Why I’ve Never Bought into AI Detection—and What Educators Should Be Doing Instead
by Caitlin Cloyd
When ChatGPT first launched, many in education panicked. I didn’t.
I watched the rush to install AI detectors in K–12 classrooms with a growing sense of unease—not because I didn’t understand the fear, but because I knew we were asking the wrong questions. I’ve never been on the "detection treadmill," and the more I’ve learned, the more confident I am that it's time to step off it entirely.
This post is based on a research report I created using Gemini and refined with ChatGPT. I’m sharing it now in my own words, because this conversation is too important to stay buried in a doc. You can read the full report at the link in the comments.
The uncomfortable truth: AI detectors don’t work (and probably never will)
Let’s get this out of the way—AI detectors are not reliable. Not a little unreliable—wildly so. False positives are disturbingly common, and false negatives are easy to produce with a few minor tweaks or a cheap "humanizer" tool. Even OpenAI quietly pulled their own detector due to poor accuracy (source).

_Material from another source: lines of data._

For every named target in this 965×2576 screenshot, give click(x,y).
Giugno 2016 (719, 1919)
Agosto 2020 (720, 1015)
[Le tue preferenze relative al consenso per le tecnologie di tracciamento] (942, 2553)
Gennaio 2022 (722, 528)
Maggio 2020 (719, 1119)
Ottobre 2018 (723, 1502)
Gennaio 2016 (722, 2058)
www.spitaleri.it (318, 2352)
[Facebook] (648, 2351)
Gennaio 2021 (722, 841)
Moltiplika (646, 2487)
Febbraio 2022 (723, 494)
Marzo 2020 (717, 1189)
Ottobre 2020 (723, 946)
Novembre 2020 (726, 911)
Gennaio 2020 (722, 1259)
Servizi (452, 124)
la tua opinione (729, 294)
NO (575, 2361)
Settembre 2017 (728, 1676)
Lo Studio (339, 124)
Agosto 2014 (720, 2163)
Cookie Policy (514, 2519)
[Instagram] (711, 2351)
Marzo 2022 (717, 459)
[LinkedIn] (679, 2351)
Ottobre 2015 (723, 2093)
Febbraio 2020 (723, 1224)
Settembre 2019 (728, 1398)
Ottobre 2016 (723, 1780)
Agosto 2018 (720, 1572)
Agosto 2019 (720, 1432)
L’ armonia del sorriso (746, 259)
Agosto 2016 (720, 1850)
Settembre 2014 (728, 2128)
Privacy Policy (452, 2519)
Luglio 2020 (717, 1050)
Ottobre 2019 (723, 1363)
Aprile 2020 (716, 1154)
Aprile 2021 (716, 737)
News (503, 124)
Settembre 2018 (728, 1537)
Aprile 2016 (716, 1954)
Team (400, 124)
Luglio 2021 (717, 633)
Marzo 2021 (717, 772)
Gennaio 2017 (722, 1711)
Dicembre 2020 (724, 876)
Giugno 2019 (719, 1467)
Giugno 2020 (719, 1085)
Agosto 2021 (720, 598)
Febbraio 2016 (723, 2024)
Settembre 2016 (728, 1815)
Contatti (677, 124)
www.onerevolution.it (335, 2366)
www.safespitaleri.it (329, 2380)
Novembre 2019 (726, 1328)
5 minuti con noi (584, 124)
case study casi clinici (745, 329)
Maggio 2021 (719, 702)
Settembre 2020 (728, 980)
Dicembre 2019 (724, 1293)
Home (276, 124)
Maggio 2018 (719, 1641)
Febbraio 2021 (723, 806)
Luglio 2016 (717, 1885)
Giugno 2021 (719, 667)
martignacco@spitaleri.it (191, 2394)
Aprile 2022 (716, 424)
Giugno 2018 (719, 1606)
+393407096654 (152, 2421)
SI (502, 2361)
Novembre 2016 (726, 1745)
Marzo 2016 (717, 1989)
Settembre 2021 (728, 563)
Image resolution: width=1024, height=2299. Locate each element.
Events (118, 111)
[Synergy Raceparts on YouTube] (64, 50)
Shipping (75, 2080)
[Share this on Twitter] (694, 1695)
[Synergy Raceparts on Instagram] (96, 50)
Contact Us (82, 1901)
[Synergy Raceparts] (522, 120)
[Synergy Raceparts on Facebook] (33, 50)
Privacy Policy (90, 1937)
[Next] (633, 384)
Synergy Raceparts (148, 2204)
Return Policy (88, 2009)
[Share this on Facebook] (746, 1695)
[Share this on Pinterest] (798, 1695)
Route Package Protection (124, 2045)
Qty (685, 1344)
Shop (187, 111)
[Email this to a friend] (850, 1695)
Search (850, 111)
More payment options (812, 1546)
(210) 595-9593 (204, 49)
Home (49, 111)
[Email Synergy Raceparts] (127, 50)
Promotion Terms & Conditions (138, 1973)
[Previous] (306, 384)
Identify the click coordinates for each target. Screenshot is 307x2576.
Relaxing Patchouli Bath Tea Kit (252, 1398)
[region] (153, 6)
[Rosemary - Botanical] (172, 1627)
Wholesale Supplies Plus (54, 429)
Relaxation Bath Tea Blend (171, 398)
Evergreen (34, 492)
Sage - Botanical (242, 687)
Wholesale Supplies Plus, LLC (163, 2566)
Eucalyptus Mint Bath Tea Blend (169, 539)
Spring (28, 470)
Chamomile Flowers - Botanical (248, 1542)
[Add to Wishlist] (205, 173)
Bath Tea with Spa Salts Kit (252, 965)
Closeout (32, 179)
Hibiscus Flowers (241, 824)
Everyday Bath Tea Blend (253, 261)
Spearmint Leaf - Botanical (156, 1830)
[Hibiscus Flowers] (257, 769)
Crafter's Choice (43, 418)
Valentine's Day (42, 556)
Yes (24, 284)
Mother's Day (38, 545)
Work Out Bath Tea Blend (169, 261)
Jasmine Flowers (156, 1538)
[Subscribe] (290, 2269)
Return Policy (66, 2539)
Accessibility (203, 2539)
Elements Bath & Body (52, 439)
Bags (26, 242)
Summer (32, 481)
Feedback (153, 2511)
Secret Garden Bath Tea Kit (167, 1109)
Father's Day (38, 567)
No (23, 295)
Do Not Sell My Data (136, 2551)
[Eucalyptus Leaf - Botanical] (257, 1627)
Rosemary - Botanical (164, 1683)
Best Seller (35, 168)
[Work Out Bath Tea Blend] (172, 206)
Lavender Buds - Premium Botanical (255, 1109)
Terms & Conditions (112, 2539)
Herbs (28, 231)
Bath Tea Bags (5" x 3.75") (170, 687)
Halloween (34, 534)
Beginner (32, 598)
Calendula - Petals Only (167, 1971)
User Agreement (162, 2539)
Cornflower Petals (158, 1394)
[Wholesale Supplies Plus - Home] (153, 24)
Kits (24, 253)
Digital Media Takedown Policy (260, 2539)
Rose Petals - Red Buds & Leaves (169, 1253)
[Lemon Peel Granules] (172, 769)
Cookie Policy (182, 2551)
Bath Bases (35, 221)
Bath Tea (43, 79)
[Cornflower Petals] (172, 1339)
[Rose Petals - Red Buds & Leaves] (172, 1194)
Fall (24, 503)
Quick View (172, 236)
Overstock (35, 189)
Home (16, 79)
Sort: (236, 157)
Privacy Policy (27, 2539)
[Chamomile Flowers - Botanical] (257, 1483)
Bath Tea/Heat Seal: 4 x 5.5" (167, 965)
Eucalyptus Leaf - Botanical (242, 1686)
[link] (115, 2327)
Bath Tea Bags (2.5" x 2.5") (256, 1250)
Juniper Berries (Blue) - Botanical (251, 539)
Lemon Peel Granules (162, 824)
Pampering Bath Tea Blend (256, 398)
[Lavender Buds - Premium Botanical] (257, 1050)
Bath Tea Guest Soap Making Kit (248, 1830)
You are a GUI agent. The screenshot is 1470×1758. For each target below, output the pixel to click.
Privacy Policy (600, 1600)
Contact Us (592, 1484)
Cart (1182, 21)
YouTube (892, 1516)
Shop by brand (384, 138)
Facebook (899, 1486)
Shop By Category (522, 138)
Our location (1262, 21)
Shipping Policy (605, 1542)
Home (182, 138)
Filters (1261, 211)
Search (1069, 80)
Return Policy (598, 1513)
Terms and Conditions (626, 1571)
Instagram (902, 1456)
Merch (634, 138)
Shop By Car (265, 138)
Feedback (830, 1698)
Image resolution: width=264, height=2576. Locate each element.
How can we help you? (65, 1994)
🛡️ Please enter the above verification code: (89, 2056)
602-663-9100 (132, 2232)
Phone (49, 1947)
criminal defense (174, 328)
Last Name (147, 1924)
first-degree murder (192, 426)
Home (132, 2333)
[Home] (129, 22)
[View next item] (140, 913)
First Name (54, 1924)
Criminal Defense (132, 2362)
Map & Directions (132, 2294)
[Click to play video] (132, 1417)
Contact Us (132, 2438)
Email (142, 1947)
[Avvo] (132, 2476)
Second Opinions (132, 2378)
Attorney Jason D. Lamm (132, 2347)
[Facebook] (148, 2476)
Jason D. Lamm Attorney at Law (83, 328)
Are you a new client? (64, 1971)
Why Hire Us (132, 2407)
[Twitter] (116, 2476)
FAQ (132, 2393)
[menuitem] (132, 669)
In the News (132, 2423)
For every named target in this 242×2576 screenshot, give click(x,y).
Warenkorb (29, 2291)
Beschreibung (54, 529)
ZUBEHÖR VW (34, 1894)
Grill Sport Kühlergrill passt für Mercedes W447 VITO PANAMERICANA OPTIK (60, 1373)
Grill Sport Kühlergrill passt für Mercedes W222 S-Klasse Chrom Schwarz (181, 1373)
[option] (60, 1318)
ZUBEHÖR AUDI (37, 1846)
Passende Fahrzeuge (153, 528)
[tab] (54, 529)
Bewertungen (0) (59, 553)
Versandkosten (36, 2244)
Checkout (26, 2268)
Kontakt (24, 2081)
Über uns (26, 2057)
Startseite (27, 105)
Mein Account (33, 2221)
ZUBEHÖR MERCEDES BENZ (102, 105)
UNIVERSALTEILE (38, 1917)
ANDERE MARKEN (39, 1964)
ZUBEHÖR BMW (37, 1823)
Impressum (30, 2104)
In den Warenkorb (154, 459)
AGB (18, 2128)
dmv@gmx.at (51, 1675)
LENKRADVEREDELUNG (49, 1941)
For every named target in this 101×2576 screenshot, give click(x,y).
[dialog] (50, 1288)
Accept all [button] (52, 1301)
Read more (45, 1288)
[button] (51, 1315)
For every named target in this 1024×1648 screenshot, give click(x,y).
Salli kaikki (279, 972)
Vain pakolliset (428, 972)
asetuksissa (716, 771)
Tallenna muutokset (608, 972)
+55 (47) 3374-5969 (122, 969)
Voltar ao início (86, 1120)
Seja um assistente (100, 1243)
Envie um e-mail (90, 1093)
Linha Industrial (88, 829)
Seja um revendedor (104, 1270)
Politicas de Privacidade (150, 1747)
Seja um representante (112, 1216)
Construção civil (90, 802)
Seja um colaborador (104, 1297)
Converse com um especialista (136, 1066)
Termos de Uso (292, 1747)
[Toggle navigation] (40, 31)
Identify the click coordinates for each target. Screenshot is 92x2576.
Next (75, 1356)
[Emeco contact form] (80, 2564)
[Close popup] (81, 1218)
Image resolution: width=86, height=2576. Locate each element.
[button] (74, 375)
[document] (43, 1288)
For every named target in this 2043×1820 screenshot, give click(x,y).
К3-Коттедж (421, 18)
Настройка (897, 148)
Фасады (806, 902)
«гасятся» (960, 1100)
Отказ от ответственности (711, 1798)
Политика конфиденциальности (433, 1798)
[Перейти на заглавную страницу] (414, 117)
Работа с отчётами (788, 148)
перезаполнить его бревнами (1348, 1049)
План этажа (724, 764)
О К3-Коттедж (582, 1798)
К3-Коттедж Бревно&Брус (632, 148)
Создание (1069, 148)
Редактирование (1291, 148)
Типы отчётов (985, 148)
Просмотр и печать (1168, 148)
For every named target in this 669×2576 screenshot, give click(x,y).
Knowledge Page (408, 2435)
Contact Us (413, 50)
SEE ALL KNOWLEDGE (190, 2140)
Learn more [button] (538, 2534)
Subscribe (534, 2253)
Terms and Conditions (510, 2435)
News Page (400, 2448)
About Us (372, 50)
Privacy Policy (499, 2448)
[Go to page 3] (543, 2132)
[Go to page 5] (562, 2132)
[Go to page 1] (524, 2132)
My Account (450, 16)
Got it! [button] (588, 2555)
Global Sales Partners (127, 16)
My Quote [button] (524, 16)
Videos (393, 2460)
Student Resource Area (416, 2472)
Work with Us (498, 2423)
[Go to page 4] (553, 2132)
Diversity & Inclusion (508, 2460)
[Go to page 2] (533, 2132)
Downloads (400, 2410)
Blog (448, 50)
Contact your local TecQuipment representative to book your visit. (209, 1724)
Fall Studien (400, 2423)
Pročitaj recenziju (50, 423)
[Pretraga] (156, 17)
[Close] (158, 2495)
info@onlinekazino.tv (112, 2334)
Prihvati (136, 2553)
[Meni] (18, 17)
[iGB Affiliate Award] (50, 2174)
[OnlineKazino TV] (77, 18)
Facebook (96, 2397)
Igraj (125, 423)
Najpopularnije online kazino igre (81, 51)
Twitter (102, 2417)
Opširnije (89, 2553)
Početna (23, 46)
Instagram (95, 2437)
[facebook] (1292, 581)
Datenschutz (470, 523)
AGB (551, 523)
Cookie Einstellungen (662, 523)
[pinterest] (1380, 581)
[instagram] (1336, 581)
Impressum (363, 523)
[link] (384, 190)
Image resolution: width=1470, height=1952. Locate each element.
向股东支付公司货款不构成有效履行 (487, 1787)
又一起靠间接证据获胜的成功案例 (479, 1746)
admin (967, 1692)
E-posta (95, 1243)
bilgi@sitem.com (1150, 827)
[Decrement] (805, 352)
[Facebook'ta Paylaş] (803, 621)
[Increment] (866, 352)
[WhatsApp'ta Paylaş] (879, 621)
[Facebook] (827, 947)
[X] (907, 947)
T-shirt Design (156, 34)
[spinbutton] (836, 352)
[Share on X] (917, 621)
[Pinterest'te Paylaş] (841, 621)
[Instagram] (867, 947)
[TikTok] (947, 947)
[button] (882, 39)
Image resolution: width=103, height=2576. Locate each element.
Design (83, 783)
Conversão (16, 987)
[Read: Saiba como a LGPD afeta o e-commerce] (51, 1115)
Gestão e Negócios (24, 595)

So why are we still relying on these tools to make high-stakes decisions?
They’re not just ineffective—they’re harmful
False positives aren’t just technical errors—they’re human errors with real consequences. A single misfire can put a student’s academic future at risk. Students—especially English learners, neurodivergent kids, and Black students—are disproportionately flagged by these tools (EdWeek, Stanford). That’s not just an algorithmic flaw—it’s a serious equity issue.
And teachers? We’re left interpreting vague percentages and scores with no transparency. The trust between students and educators erodes, and instead of focusing on learning, we’re chasing ghosts.
The real issue isn’t AI—it’s outdated assessment
Let’s be honest: AI didn’t break writing instruction. It exposed what was already broken.
If your assessment can be completed in seconds by ChatGPT, the problem isn’t the tech. It's the task. We've clung to product-based, take-home essays for decades—despite knowing they’re vulnerable to cheating, ghostwriting, and yes, AI.
This is our chance to evolve.
💡 So what do we do instead?
We stop playing AI whack-a-mole and start designing learning that matters.
Here’s what that looks like in practice:
🔹 1. Leverage student-facing AI tools that support the writing process
MagicSchool Student Rooms let teachers create customized spaces where students can access curated tools like:
Idea Generator and Sentence Starters to overcome blank-page anxiety
Writing Feedback and Text Proofreader to guide revision and clarity
Assignment Scaffolders to break complex prompts into manageable steps
Exemplar & Non-Exemplar comparisons to model expectations
These tools build student confidence, reinforce writing as a process, and keep teachers in control. When used transparently, they shift the conversation from plagiarism to progress.
🔹 2. Shift to process-based assessment
Use in-class drafting, reflections, and revision tracking tools (like Brisk's document playback) to capture thinking, not just final products. Teach metacognition and invite students to reflect on how they write—not just what they write.
🔹 3. Explore “AI-resistant” assessment formats
Incorporate oral defenses, performance tasks, multimodal projects, and group discussions—formats that prioritize higher-order thinking and human nuance over formulaic outputs.
🔹 4. Teach AI literacy
If students don’t understand what AI is and how it works, they can’t use it ethically. Teach them to analyze outputs critically, use AI as a tool (not a crutch), and cite or reflect on when and why they used it.
🔁 Shift the mindset: AI isn’t the enemy—it’s the invitation
We’re not in a battle to outsmart students. We’re in a moment of transformation. AI gives us a real chance to rethink the purpose of assessment and move beyond tired, one-size-fits-all approaches.
If we lean into this shift, we can finally prioritize thinking over typing, process over product, and trust over tech-policing.
📌 This article and the research report it’s based on were created with the help of both Gemini and ChatGPT. The ideas, edits, and opinions are my own—and I believe in modeling transparent, ethical AI use.